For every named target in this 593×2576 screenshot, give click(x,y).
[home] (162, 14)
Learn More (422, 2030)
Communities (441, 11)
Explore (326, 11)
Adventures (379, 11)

### About this task
All records shown above need to be written out again verbatim.

### Solution
For every named target in this 593×2576 screenshot, give click(x,y).
[home] (162, 14)
Learn More (422, 2030)
Communities (441, 11)
Explore (326, 11)
Adventures (379, 11)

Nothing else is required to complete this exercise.